
            Money is why anything less than full employment is totally unacceptable in any economy, especially one as prosperous as the modern United States. Market monetarists and MMT’ers agree on more than they think (though I think the former has the better of the argument insofar as it correctly locates the center of the political will of money creation on the central bank rather than the treasury), and a fundamental observation that both make is that the vast economic problems and challenges many countries may face are fundamentally about the failure best allocate capacity, not utilize it. One can argue about the direction of the car, but not about how to make it go. That just requires fuel. Money is economic fuel; it is only when we are feeding our economy a steady supply and it is progressing at full speed that it even makes sense to discuss where the vehicle is going and why.

_To do:_
1. List every group, institution, or country named in the passage on money and full employment.
2. Condense the paragraph of the passage on money and full employment that begins "Money is why anything less than full employment" into a short bulleted list that keeps its main points.
3. Carry on the passage on money and full employment from its final sentence.
The data have no connection to the passage on money and full employment.

_Recorded data:_
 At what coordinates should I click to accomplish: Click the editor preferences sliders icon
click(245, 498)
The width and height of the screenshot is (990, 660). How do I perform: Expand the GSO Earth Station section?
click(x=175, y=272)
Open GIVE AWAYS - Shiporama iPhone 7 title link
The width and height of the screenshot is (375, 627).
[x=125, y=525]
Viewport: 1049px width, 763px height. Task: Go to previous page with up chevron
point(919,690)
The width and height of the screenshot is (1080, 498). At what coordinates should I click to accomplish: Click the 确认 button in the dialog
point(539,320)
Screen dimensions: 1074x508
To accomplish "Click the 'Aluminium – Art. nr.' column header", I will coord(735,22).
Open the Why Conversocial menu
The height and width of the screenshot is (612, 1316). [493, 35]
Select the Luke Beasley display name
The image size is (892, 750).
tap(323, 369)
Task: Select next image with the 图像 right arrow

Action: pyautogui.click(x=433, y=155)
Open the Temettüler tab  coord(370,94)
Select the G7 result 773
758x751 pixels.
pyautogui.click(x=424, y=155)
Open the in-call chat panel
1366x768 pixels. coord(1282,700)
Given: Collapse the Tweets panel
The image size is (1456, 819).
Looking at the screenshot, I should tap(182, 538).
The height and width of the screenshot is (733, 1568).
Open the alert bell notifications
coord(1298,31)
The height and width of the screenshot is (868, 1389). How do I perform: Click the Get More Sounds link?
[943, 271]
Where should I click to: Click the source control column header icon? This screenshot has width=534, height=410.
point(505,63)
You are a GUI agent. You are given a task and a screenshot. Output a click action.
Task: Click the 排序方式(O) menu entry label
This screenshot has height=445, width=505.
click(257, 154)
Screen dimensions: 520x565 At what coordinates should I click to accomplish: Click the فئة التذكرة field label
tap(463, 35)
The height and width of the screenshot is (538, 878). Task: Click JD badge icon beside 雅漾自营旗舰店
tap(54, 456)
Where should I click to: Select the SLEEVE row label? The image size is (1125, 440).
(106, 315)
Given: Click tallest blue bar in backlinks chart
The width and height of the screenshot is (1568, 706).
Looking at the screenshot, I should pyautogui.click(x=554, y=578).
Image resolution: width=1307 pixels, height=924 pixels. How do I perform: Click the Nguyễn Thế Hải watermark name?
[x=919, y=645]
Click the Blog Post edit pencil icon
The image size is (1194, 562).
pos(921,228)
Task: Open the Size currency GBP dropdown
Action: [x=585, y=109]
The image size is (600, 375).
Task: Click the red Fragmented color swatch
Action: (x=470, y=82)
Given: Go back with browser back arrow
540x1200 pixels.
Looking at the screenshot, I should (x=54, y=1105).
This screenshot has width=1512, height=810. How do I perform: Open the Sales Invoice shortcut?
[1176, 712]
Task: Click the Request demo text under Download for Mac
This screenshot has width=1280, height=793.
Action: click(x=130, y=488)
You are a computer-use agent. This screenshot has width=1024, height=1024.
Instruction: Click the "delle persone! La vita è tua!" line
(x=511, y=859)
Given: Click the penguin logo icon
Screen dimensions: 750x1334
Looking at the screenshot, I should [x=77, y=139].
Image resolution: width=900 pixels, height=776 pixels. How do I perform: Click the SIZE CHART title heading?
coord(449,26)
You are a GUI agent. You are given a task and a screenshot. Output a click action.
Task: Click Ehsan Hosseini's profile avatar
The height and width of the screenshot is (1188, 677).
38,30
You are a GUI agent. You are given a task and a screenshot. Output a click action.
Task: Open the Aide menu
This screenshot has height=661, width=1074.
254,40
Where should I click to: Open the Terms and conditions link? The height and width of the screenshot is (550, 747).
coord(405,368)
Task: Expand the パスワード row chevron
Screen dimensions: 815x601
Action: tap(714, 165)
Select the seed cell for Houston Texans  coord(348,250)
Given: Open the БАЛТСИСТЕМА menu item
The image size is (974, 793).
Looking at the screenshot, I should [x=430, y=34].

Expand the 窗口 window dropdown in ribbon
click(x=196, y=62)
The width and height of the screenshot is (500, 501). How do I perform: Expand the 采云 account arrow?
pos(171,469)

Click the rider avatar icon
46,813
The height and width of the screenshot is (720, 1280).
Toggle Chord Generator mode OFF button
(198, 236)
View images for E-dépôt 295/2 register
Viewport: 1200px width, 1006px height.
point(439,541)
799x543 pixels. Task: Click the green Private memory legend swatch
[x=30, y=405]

_Task responses:_
1.
- Market monetarists
- MMT'ers
- The central bank
- The treasury
- The United States

2.
- Because of money, anything short of full employment is unacceptable in any economy, particularly one as prosperous as the modern United States.
- Market monetarists and MMT'ers agree on more than they believe. The former argue more convincingly, since they locate the political will behind money creation in the central bank rather than the treasury.
- Both groups observe that the major economic problems many countries face concern how capacity is allocated, not whether it is used.
- In the car analogy, the car's direction can be debated, but making it go requires only fuel.
- Money is economic fuel. Only when the economy receives a steady supply and runs at full speed does it make sense to discuss where it is headed and why.

3.
            This is why the national debt is not, fundamentally, nearly as severe a problem as it seems. Unless we face a grave collapse in political will, there is always money; the real problem is that we may accrue so much debt that we are either diverting far too many real resources towards repayment or we are suffering from inflation from failing to do so. But even this is an expression of a deeper problem – a failure to choose between cake-having and cake-eating. While there is a theoretically infinite amount of money, there is still a finite amount of people and stuff; and therefore still limits on what we can have. We can have a war in Iraq or we can have a national HSR network but not both. In this sense the national debt is, really, an enormous metonym, especially when it comes to the looming health-care crisis – it’s not a problem because of the money, it’s a problem because it’s a reification of the fact that the provision of health care is consuming more and more of the real economy. The reification of money – the substation of the discussion of real problems and their roots with the discussion of money as a cause and not a symptom of these problems – has become itself a grave social ill, an understandable but unforgivable thought disease that has captured far too much of the world’s political elite. It is only when we cure that disease – when we separate money, the nearly-magic wealth creating tool – from all the very real problems we have that fundamentally have nothing to do with money – that we will begin embarking on real progress.

            So let’s talk about money – how we need to make more, lots more, right now, to get the economy back to full output and full employment. Then let’s talk about real problems, and real solutions – and not once mention the word “money.”